Thinking about numbers reminds me of courageous Tyler. Some boys were making fun of him for the failing grade he got on his calculus test. Tyler is wearing the same raggedy, torn clothes he wore the day before. The boys kept calling him a loser for getting a failing grade and continued to harass him for not having a social life by never attending school football games or dances. Instead of defending himself, he had a peaceful smile that glowed. What the boys didn’t know was that his father died and he has to work everyday after school until midnight to provide food on the table for his family. I understand now why he didn’t try out for any sports teams even though he was the most athletic in my P.E. class.
But the girls in my P.E class are the meanest. They are making fun of the junior girl, Sarah, in our class for being overweight. Sarah could hear the captains who were picking the teams laugh at her for her size. She still has a peaceful smile on her face when walking joyfully over to be on my team, despite the rude comments and being last to be picked. What my P.E class didn’t know was that she is fighting a rare condition called Cushing Syndrome that causes you to gain weight. But with me, everyone assumed they knew the reason I gained my weight.
Even my Grandpa knew I gained weight, but he still wants to make me his famous raspberry pie. We stop at the local grocery store to buy fresh raspberries. We wait in the line and people gasp at the sight of my Grandpa’s grotesque body and scarred face. The middle age men behind us are whispering loud enough for us to hear them say,“that man is hideous”, and “what a monster”. My Grandfather politely smiled as he reaches behind him to hand the men the grocery divider stick. What the men didn’t know was he survived the 9/11 attack on the Pentagon. While saving people from the burning building, he experienced third degree burns, leaving him permanently disfigured. His courage inspires me to be strong.
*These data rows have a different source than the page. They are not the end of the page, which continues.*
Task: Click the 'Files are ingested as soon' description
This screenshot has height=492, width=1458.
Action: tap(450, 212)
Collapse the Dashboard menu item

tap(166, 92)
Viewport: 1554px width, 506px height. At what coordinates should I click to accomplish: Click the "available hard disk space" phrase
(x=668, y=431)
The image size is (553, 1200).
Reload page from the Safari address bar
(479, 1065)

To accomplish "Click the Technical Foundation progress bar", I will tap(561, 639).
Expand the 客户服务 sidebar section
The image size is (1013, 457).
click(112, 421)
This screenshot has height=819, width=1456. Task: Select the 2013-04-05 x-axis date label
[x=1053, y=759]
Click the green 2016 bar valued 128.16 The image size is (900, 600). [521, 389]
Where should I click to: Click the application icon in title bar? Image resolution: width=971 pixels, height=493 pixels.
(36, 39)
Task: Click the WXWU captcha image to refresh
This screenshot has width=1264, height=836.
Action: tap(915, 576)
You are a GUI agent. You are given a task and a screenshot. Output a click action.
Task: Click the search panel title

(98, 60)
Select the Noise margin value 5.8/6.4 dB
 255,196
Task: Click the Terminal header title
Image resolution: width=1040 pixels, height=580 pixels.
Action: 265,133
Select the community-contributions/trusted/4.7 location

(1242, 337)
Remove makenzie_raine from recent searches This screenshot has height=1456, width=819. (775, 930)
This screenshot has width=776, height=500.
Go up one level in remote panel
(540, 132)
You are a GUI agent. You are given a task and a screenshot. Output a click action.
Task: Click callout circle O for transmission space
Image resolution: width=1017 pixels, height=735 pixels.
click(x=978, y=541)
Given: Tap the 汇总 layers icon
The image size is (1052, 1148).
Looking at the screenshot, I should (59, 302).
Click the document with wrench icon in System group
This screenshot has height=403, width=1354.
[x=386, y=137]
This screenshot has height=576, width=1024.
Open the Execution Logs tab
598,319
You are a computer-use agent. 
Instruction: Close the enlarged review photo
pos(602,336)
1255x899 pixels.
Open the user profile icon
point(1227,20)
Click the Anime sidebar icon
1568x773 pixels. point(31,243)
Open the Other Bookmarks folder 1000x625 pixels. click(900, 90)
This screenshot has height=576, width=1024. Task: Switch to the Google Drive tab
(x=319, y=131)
Strength, like that of my Grandpa, was what I needed when my ex-boyfriend rings the doorbell. He wants me to terminate my child, and tells me I didn’t need to go through with this. He says to me, “Brook you would be able to live a normal teenage life and not have to be worrying about being a 17 year old parent.” He is right. I didn’t need to go through with having this baby, but I had too. I knew in my heart it was the right thing to do. I pray to God to give me the strength and courage to give birth to this child, even though I knew my life would change forever. I wish I would of been more careful and I could go back and... BOOM!

I was startled out of my day dream by the slamming door. The judge walks back into the courtroom as I start to tremble. The judge looks toward me. I notice other people looking at me and I wonder if they think I’m just an irresponsible, teenage girl who got pregnant. I will have to suffer through the negative labeling for the rest of my life, but it will all be worth it when I get to hold my baby girl for the first time. People may not understand how much strength and courage I will need to deliver this baby. I try not to be concerned about the people who will label me as irresponsible, because those who judge me do not know that I was raped. Then, a smile goes across my face as the judge announces to the courtroom, “39-year-old, Samson David Gilles, is sentenced to serve a life of imprisonment behind bars for the rape of Brook Stevenson.” I found inspiration to raise this baby at age 17 due to the courage I’ve encountered from those around me, and with the hope that others will find courage to not judge a ‘Brook’ by its cover.